As I see it, the magistrate had full powers to make either of the orders that he did. And I would add that I have little sympathy for a defendant who having failed to show, proceeds to appeal against results of his non appearance without any offering any explanation or apology for that absence.


But the underlying issue here is less concerned with the orders which the magistrate in fact made, than with questioning the propriety of a Prosecutor, faced with the absence of a defendant, asking the Court to dismiss the charge and then seeking forfeiture of the bail. The criticism is that in effect the prosecutor was able to decide that a forfeiture of K100 bail would be sufficient penalty for the charge that in fact was withdrawn.
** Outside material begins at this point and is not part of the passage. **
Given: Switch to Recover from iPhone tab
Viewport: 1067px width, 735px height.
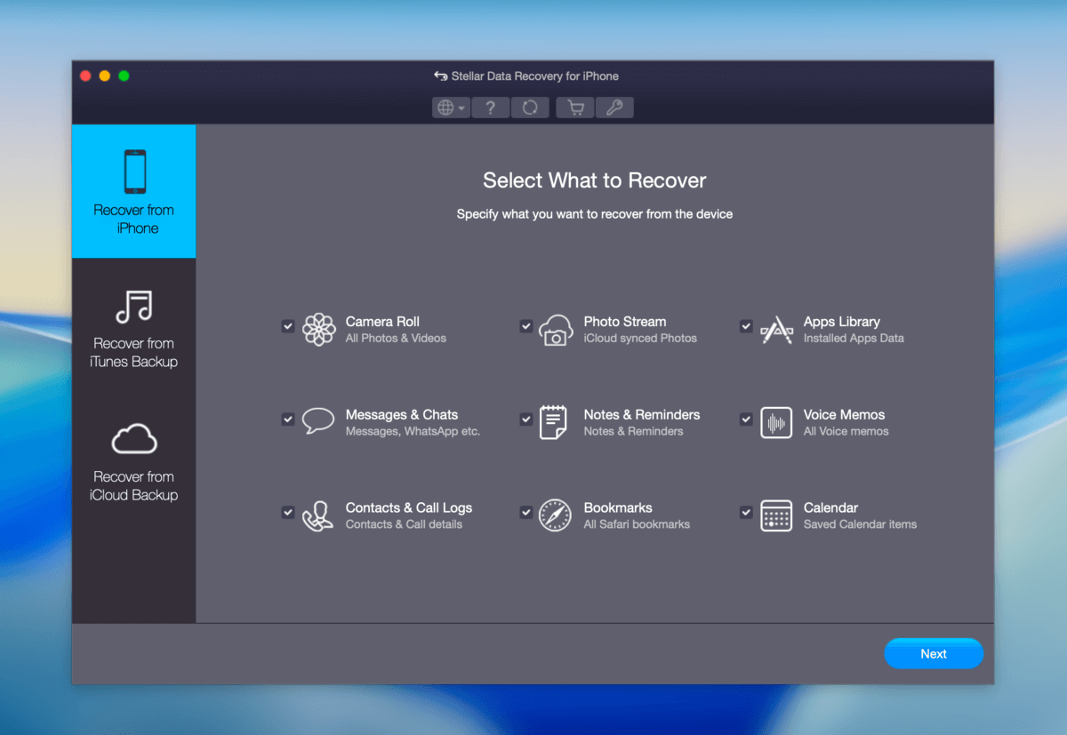Looking at the screenshot, I should tap(134, 192).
The Police in the normal course, charge a defendant and bail him to appear on a fixed date on a sum of money. But if he fails to appear and the Police as a matter of course seeks dismissal of the charge and forfeiture of the bail by way of "a substitute penalty" that seems to be wrong in principle. You cannot have a fallback penalty in the form of a bail forfeiture. Particularly a bail set by the Police with the Police exercising the discretion not to proceed when the defendant fails to appear.


It is the District Court Magistrate to whom Parliament has given the discretion regarding penalty in these matters. And to my mind the procedure on the failure of a defendant to appear on bail would be for the prosecution to first advise the magistrate whether it is in a position to proceed with the matter or not, that is proceed under Section 131 of the District Court’s Act by having the matter heard ex parte or whether it seeks a warrant on the bail bond to compel the defendant’s attendance. Once the magistrate is apprised of the prosecution stand he will be in a position to take appropriate action on both the information and the bail bond.


To obtain efficiency in the Traffic Court it is not surprising that a practice of the sort shown here might come about and this Court will not look askance, at a practical solution to dealing with the multitude of absconding defendants’ cases which can otherwise blockup Court time. However that system must be one where the discretion as to penalty and as to bail forfeiture not only remains with the District Court but is seen to be so.


In this case there has been no explanation for the Appellants absence on the prescribed date. No underlying excuse which might warrant a further examination of this matter. Accordingly it may be inferred that the Appellant’s absence was deliberate. In such a case the forfeiture of the bail set was inevitable. The choice of the Prosecutor not to proceed was within his discretion and it was open to the Learned Magistrate to make the order that he did.


I see no miscarriage of justice warranting the interference of this Court and appeal is dismissed.